Washington by Fergus Bordewich

Washington by Fergus Bordewich

Author:Fergus Bordewich [Bordewich, Fergus]
Language: eng
Format: mobi, epub
Publisher: HarperCollins
Published: 2009-03-17T04:00:00+00:00


OF ALL THE personalities who were struggling to bring the federal city into being, there was one among them who might have been expected to point out the hypocrisy of relying so heavily on slave labor: William Thornton. Appointed to the three-man Board of Commissioners in the autumn of 1794 at a salary of £600 per year, Thornton and his wife, Anna Maria, settled on Falls Street (now M Street), in George Town, where they soon became a magnet for local society and a stream of eminent visitors; they also acquired a farm just across the district line in Montgomery County, Maryland, as well as property in the city, adjacent to lots belonging to President Washington. The good doctor was immensely proud of his appointment: “The trust reposed in us is so great that I do not know a more extensive power in any offices of our government, except the President, or perhaps the Secretary of State, Treasury, and War,” he boasted to his cousin John Coakley Lettsom. He was also happy just to have a paying job, having failed to make a go of it as a medical doctor in Philadelphia, where “the fees were in my estimation so low in comparison to the duties required that I was glad to abandon the practice.”

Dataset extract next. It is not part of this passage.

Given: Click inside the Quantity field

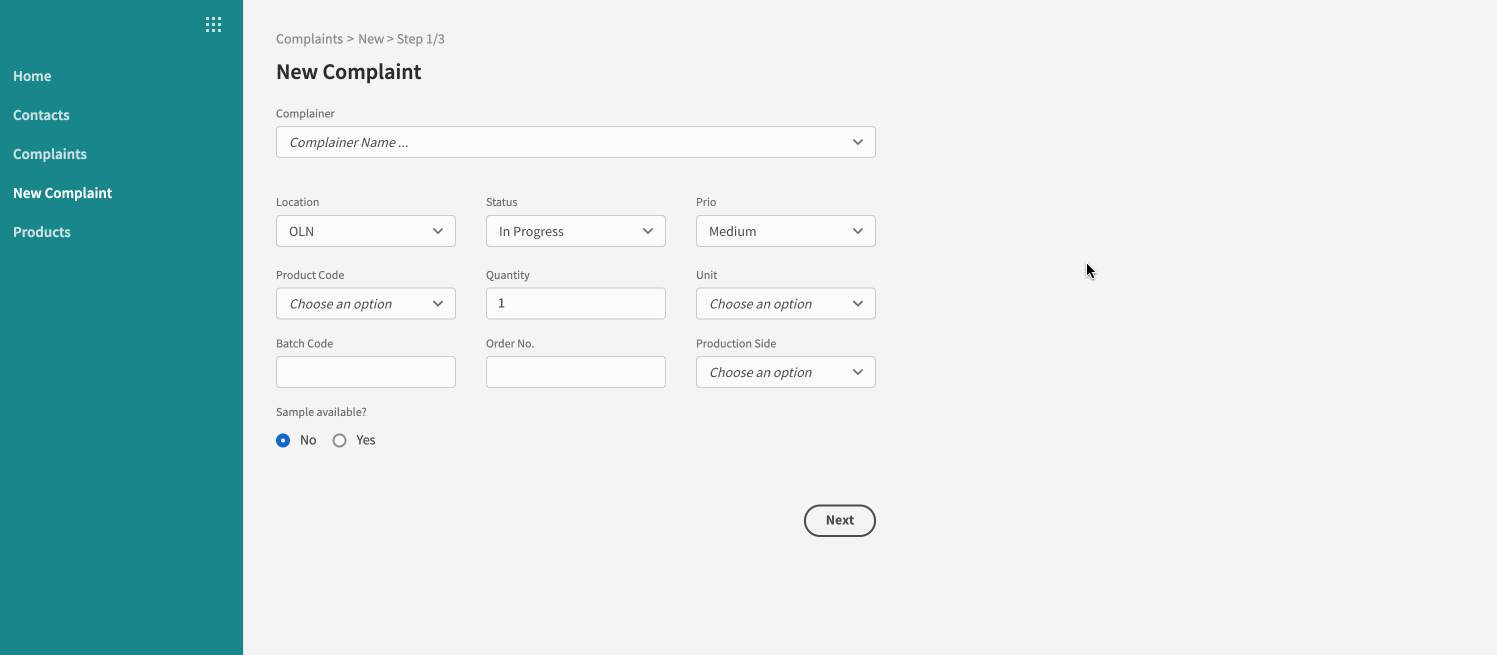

Thornton fell in love with the Potomac landscape. “The site is the most beautiful I have ever seen,” he enthused. “It is much like that of Constantinople, only we have on one side a river two miles wide, on the other one mile wide, containing a fine harbor for the largest ships. The country round rises in all the diversity of hill and dale that imagination can paint.” He quickly immersed himself in the commissioners’ daily flow of work orders, receipts, bills of procurement, regulations, disbursements, and slave hires, devoting himself with particular ardor to a meticulous reexamination of the Capitol’s troublesome foundation: should the hill’s crown be leveled so as not to overshadow the building, or the building be moved closer to the crown? In a stream of letters graced with his sweeping signature, he reported to the president about the nuances of street patterns, access to wharves, debates over the number of chimneys that should be allowed to each waterfront warehouse, and the knotty problem of trees, pointing out with annoyance that although L’Enfant had intended that the city’s broad streets should be lined by trees, axemen had cut them all down, and that it would take half a century for new ones to grow. “Our country is extensive, our resources great, and our ideas ought to be exalted,” he enthused. “I wish to see the American character outshine all others, and our public characters supported with the consideration due to their stations.” There was no mention now of the grand colonization scheme over which he had rhapsodized just a few years earlier. New enthusiasms crowded in upon him. Perhaps he would establish a philosophical society, he opined, or maybe an agricultural society, or even a university.